━━ LESETEXT ━━

Zeitgleich mit meiner Tochter wurden zwei Zwillingsjungs eingeschult. Einer davon (Justin) in der Klasse meiner Tochter, der andere (Kevin) in einer Parallelklasse.
Dunkelhäutig, die Mutter spricht kaum Deutsch, schon am ersten Schultag (also am Tag nach der Einschulung), brachte sie die Kinder zu spät zur Schule (sie sind mir zufällig begegnet, daher weiß ich das). Am ersten Elternabend (zu dem sie 40 Minuten zu spät kam) hat die Lehrerin sie vor versammelter Elternschaft in sehr barschem Ton darauf aufmerksam gemacht dass die Kinder regelmäßig nicht die Schul- und Sportsachen dabei haben die sie brauchen. Dazu muss ich sagen dass in Elternabenden sonst nie über individuelle Kinder oder Individualfragen gesprochen wird.

━━━

# IHRE AUFGABEN
(1) Prüfen Sie, ob die Aussagen (a), (b) und (c) mit dem Lesetext übereinstimmen. Antworten Sie jeweils mit Ja oder Nein und zitieren Sie die entscheidenden Worte wörtlich.
(a) Justin geht in die Klasse der Tochter.
(b) Die Mutter kam pünktlich zum ersten Elternabend.
(c) Auf Elternabenden wird sonst häufig über einzelne Kinder gesprochen.
(2) Beantworten Sie anhand des Lesetexts die folgenden Fragen kurz:
(a) Wie heißt der Zwilling, der in eine Parallelklasse geht?
(b) Wie viele Minuten zu spät kam die Mutter zum ersten Elternabend?
(c) Was hatten die Kinder laut der Lehrerin regelmäßig nicht dabei?
(3) Geben Sie den Lesetext zwischen „Dunkelhäutig, die Mutter“ und „Individualfragen gesprochen wird.“ einschließlich wortgetreu wieder.

━━ MATERIAL ━━

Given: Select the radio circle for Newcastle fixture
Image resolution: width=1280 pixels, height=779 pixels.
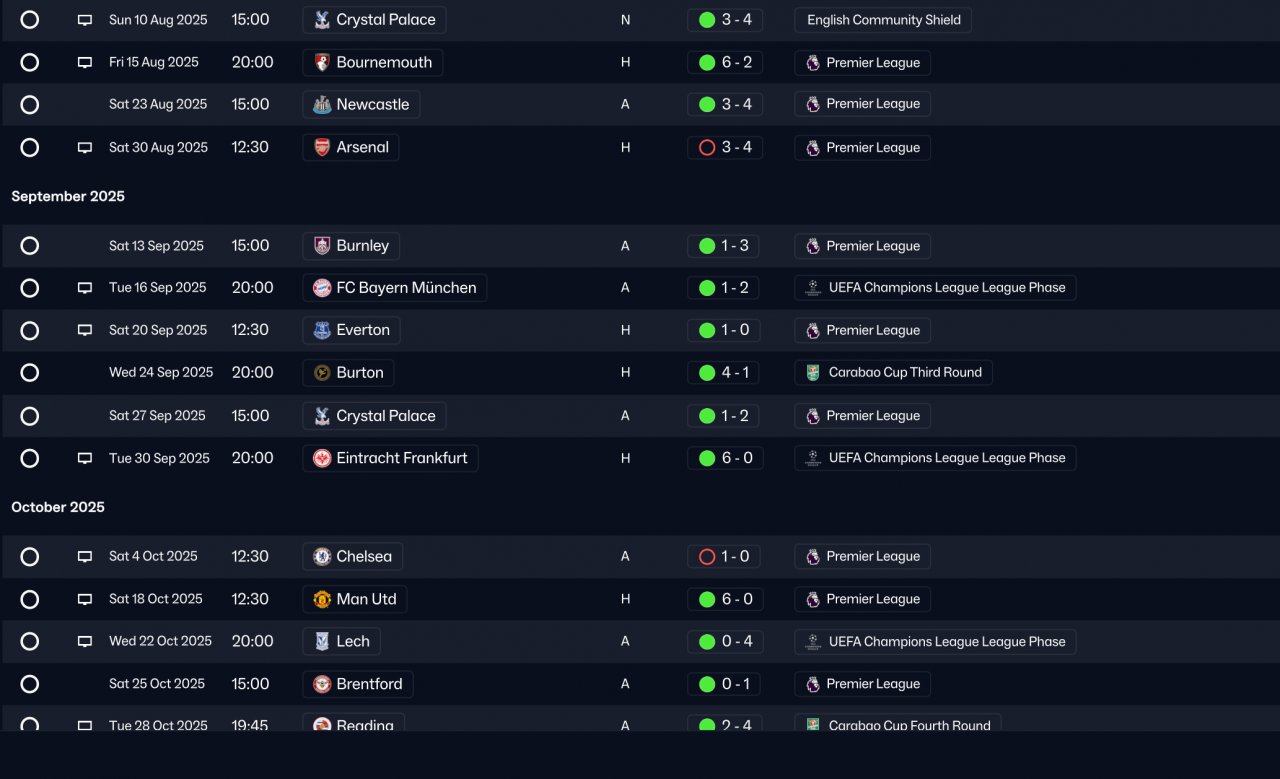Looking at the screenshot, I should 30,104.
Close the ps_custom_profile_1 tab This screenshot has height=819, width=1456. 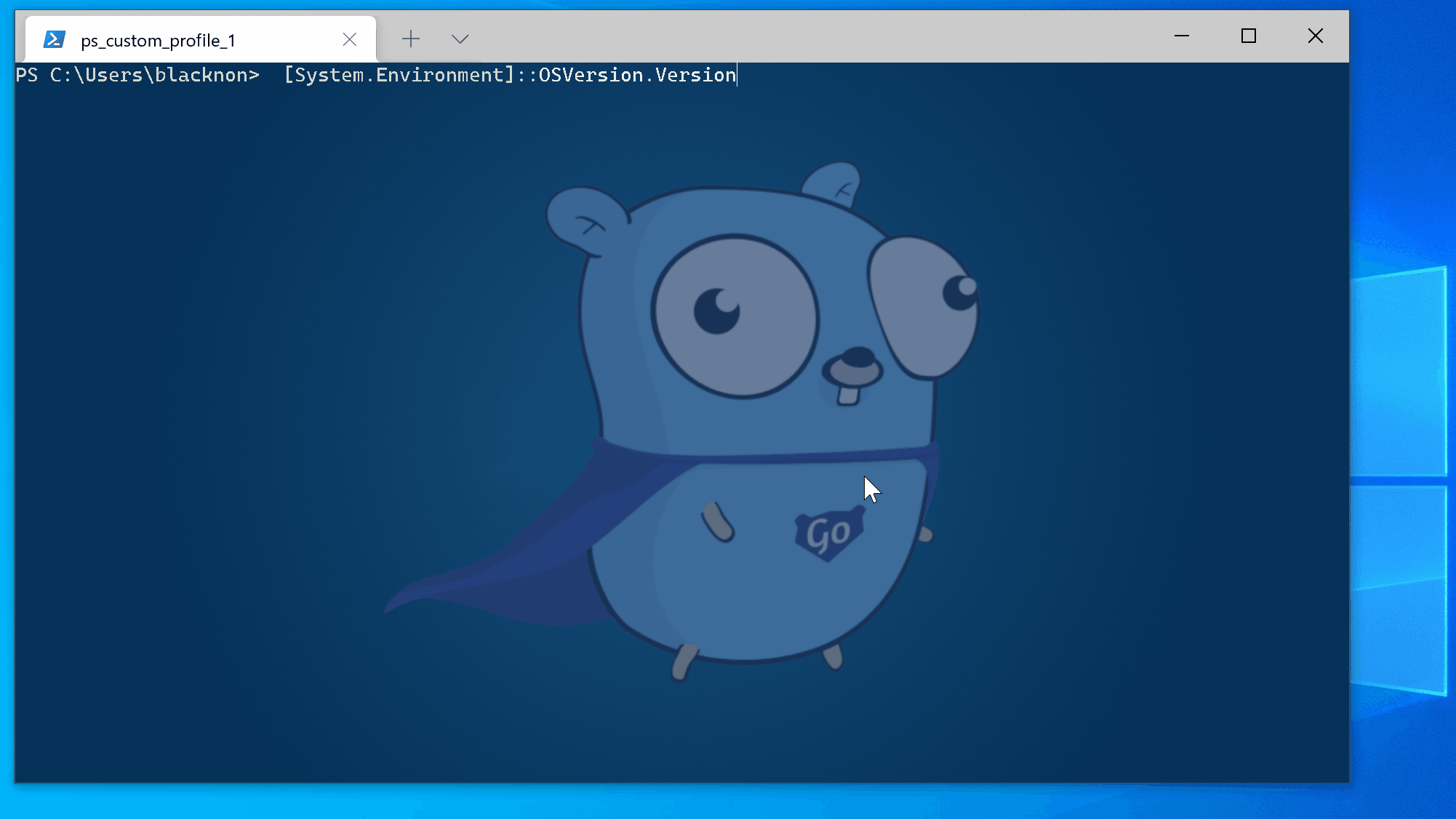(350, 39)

━━━

# LÖSUNGEN
(1)
(a) Ja: „Einer davon (Justin) in der Klasse meiner Tochter“
(b) Nein: „zu dem sie 40 Minuten zu spät kam“
(c) Nein: „dass in Elternabenden sonst nie über individuelle Kinder oder Individualfragen gesprochen wird“

(2)
(a) Kevin
(b) 40 Minuten
(c) Die Schul- und Sportsachen, die sie brauchen

(3)
Dunkelhäutig, die Mutter spricht kaum Deutsch, schon am ersten Schultag (also am Tag nach der Einschulung), brachte sie die Kinder zu spät zur Schule (sie sind mir zufällig begegnet, daher weiß ich das). Am ersten Elternabend (zu dem sie 40 Minuten zu spät kam) hat die Lehrerin sie vor versammelter Elternschaft in sehr barschem Ton darauf aufmerksam gemacht dass die Kinder regelmäßig nicht die Schul- und Sportsachen dabei haben die sie brauchen. Dazu muss ich sagen dass in Elternabenden sonst nie über individuelle Kinder oder Individualfragen gesprochen wird.